My defense was to bite back, but this wasn’t anyone’s fault but my own. “I meant TJ’s dad, unless it comes up.”
“Of course,” Hunter agreed, and we pulled into Hudson Glen Rehab Center just after lunch. It was a pretty swanky facility, with manicured grounds that would be a landscaper’s wet dream. I knew Hunter was paying for this out of the insurance money he had left from his parents’ accident and his own savings while he and Taylor worked on their new joint business venture. Hunter did the construction and Taylor did the de
signing, and I knew there was some television deal in the works that had my cousin itching from the viral exposure. I guess we all had our demons to deal with, but the deal would make them a pretty penny and I was already hired to be their general plumbing contractor. I’d take any bonus I could right then to pay off the driving-under-the-influence fines and court crap. As long as this didn’t turn into some housewife drama survivalist show I could deal with just about any other indignity right now.
We found Mr. Bryant in the waiting area, all packed and ready to go. He was shooing a middle-aged nurse away who had been holding a wheelchair for him.
The nurse regarded us looking red-faced and flustered, pointing to the chair. “Mr. Bryant, this is a facility policy.”
Considering Mr. Bryant was holding his own, I knew there was no way this man was going to get into that chair for the hundred-foot or so walk to the truck outside.
“Hey, Mr. B.” I gave him a handshake and was surprised when he pulled me in for a hug. I hadn’t been able to get up there since he went into rehab, but I knew the girls and Hunter made regular trips to visit.
“Long time no see, Damien.
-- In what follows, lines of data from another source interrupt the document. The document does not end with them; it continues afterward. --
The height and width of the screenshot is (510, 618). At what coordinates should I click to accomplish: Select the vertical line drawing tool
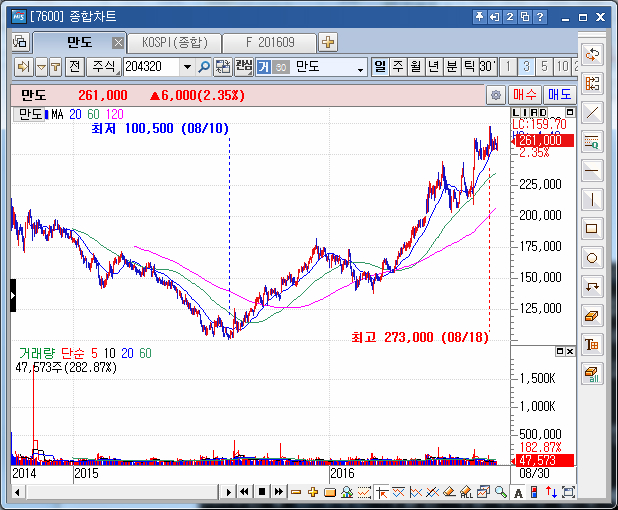(x=592, y=199)
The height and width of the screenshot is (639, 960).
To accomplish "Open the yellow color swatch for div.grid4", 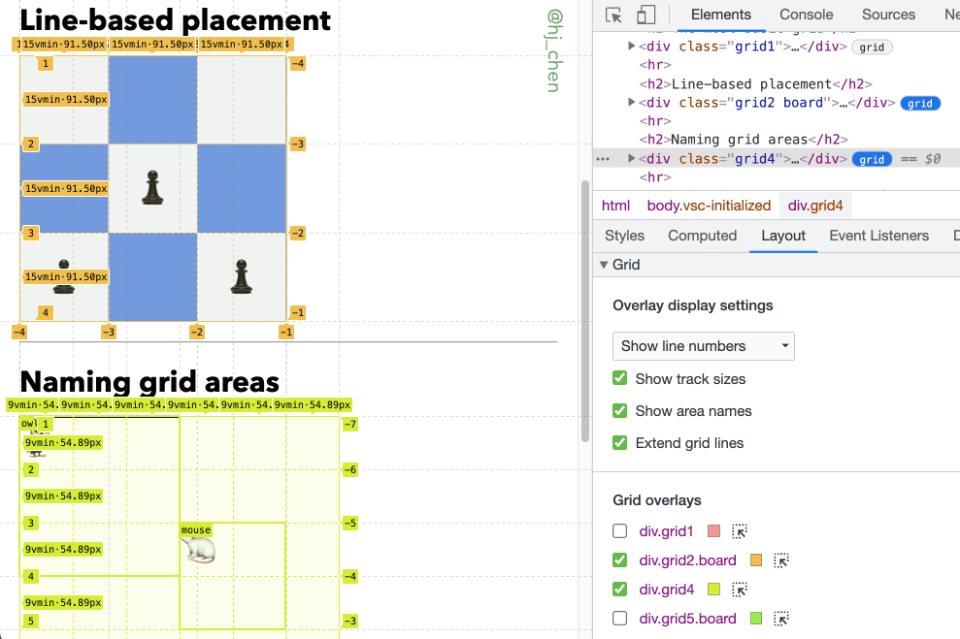I will [714, 590].
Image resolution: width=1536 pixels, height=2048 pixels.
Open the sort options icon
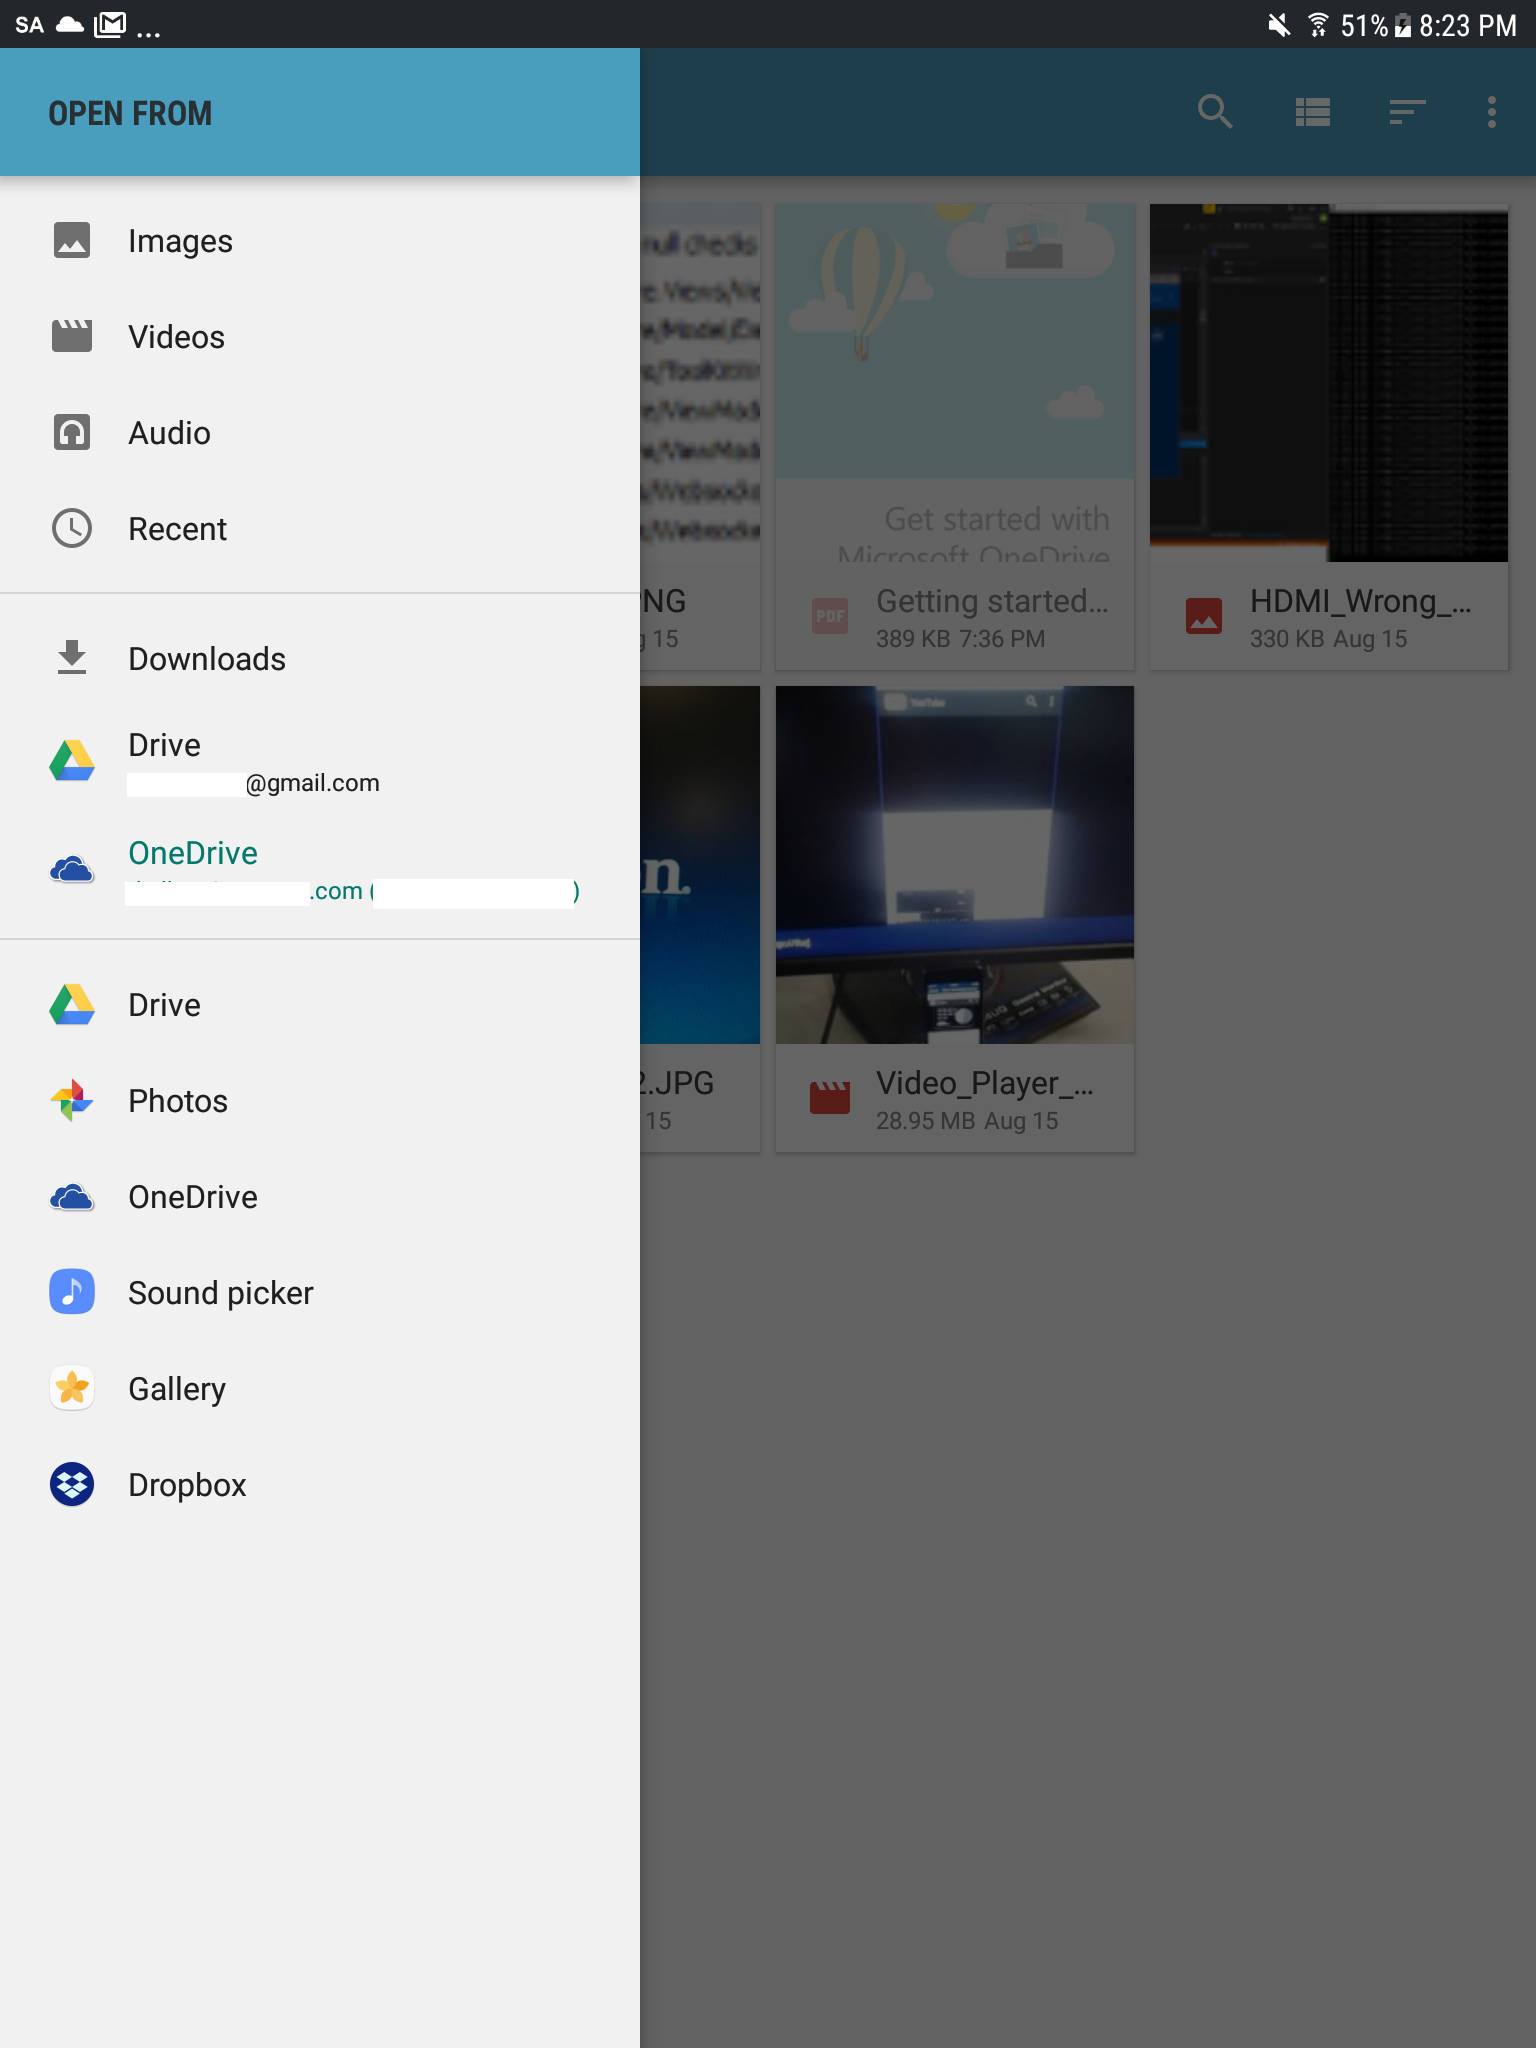point(1406,112)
Hope you’re staying out of trouble.” If he only knew, and I sheepishly smiled, keeping my mouth shut and waiting for Hunter to get this rolling so we could get out of there.
“We got this, ma’am, promise.” Hunter put his hand over hers, flashing some deep-eyed smile that probably had her panties dropping as she tittered off, leaving us with our charge.
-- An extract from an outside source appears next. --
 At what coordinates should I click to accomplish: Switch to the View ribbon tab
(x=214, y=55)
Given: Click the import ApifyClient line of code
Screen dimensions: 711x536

“I really appreciate you boys coming to pick me up.” Alan Bryant, Taylor’s dad, was a force to be reckoned with; a stroke later and a month in rehab for physical and occupational therapy, and he looked better than most men his age. He leaned on both of us instead of using the nurse-approved wheelchair or the cane they were discharging him with to ambulate down the sidewalk. We both carried a duffle bag of his belongings to the truck.